Capitol Hill is home to some unconventional and DIY literary endeavors ranging from the Silent Reading Party at Hotel Sorrento to the horror and dark fantasy pop-up Haunted Burrow Books on 15th Ave E.
Add to the mix Publication Studio, a small-press publisher co-founded in 2009 by Matthew Stadler, a Capitol Hill resident and former senior writer at The Stranger.
On November 11, the publisher will release books by two long-time Capitol Hill writers —Rebecca Brown’s Obscure Destinies and Ryan Boudinot’s Broken Utopia — under its imprint The Fellow Travelers Series.
Publication Studio has released more than 300 new titles by hundreds of writers and artists. The company prints and distributes books through its international network of book-making studios, located in seven cities across three continents. This approach avoids the additional costs associated with third-party printers or distributors, resulting in slightly more revenue for writers, bookstores, and the Publication Studio location that produces the book.
Most books are ordered online through Publication Studio’s website or from local retailers such as Elliott Bay Book Company, Third Place Books, and Nook & Cranny Books.
“Publication Studio was shaped by people like me—30 or 40 of them, at this point, and many of them writers—so we could publish and pay writers for their work,” said Stadler. “Our scope is limited, but by staying within it, we can maintain the fairness and rewards crucial for good, long-term relationships.”
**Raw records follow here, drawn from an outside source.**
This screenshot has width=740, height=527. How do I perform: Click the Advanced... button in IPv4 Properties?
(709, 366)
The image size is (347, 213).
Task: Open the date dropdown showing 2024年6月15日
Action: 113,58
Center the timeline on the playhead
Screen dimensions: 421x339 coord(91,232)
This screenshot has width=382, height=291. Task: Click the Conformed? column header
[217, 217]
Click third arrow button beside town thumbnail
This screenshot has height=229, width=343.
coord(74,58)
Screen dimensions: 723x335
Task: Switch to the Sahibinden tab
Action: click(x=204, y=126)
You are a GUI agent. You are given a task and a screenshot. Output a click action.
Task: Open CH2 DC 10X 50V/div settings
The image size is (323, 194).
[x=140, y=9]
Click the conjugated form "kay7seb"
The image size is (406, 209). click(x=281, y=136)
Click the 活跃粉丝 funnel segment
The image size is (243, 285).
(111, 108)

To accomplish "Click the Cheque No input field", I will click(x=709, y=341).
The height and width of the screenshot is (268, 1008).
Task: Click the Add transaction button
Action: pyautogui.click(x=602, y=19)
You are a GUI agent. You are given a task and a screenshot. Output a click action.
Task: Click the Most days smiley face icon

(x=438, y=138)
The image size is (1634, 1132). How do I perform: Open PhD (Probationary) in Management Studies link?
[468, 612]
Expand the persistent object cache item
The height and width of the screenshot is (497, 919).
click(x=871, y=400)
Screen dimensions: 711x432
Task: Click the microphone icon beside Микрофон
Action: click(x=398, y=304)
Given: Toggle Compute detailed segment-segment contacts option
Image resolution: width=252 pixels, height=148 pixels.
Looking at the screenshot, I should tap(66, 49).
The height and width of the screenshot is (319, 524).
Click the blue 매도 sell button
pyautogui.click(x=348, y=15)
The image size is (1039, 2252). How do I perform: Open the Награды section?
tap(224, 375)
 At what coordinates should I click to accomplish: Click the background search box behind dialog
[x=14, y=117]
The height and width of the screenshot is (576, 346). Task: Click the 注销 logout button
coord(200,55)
For Brown, whose novel The Gifts of the Body (HarperCollins, 1994) earned the Lambda Literary Award, Pacific Northwest Booksellers Award, and Washington State Governor’s Writers Award, the opportunity to publish her book with Publication Studio is thrilling.
“I’ve been a fan of The Fellow Travelers Series for a number of years,” said Brown, whose book Obscure Destinies blends four formats—a story, a memoir, a play, and an essay—to explore life, death, sexuality, family relationships, and even the lives portrayed in Willa Cather’s story collection of the same title. “The range of [The Fellow Travelers Series] titles made me feel like my book, despite its irregular shape, might find a home. Plus, the content of the first piece in the collection, a story about gay kids in Texas in the 1970s trying to figure out who they are, would have resonance with some of the other titles, which are by LGBTQ folks and/or about LGBTQ experiences.”
Boudinot led the effort in 2013 to designate Seattle as a UNESCO City of Literature and edited the anthology Seattle City of Literature (Sasquatch Books, 2015). His books, The Littlest Hitler: Stories (Counterpoint, 2006), Misconception (Grove/Atlantic, 2009), and Blueprints of the Afterlife (Grove/Atlantic, 2012), were nominated for the Washington State Book Awards. Broken Utopia represents Boudinot’s first published novel in 12 years. It tells the story of a company that turns people’s experiences into drugs, the three worlds in which the company operates, and the various figures tangled up in it. Closer to home, Interlaken and Volunteer Park show up in the novel.
“When Rebecca told me she was working with Matthew to bring out a new book, that’s all the reason I needed to approach him about Broken Utopia,” he explained. “I attended a reading that Matthew hosted at Third Place Books in Ravenna with Rebecca and The Fellow Travelers Series authors Joshua Escobar and Brekan Blakeslee. It was all so smart and sincere. Conscientious, committed artists making something together. How cool. Getting involved with these good people to bring out my novel felt right.”
What’s more, Boudinot, Brown, and Stadler live within a few blocks of each other. “It’s nice—and very convenient—that we are neighbors and can run into each other at Safeway or [Volunteer] Park or just out for a walk,” added Brown, who lives on the Hill with her wife Chris Galloway. “Plus, Ryan’s daughter is our cat sitter. That is a neighborhood!”
Obscure Destinies and Broken Utopia can be ordered online here and here. A launch party will be held on November 11 at Third Place Books in Ravenna. The Fellow Travelers Series holiday party, featuring Brown, Boudinot, and Blakeslee, will be held on December 2 at Capitol Hill’s Elliott Bay Book Company.